In the section on ANOVA, we discussed the idea that performing multiple pairwise tests (e.g. T-tests) between pairs of data groups would increase our chances of a false positive. In that context, we used specific Post-Hoc Tests to analyze the data in a way that still controlled the chances of a false postive. In this section we'll look at the idea that performing multiple hypothesis tests increases the chances of a false positive in a more general context, and look at ways to remedy the problem.
To understand this section, it's important to make sure we understand the definition and meaning of a p-value. If you need, review the section on hypothesis testing. Then answer the following questions on p-values.

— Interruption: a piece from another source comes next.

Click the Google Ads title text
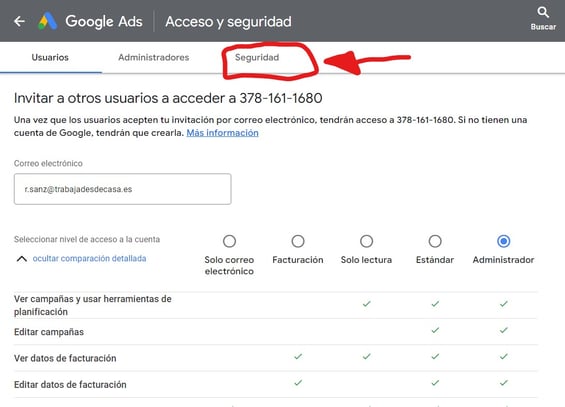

A misleading public media article incorrectly indicates that people born on Tuesdays have a higher chance of suffering from cancer at some point in their lives, and gains widespread publicity. As a result, many researchers conduct studies which look at historical medical records, extracting the birth date of patients and whether or not they suffered from cancer at some point. Each of these many studies are conducted independently (i.e. with a different set of patient records) and compute a p-value for the null hypothesis that people born on Tuesdays are equally as likely to suffer from cancer as people born on other days of the week.
Considering all these p-values together, and making the (reasonable) assumption that the null hypothesis here is true - i.e. that there is no relationship between being born on a Tuesday and suffering from cancer - what would these p-values look like?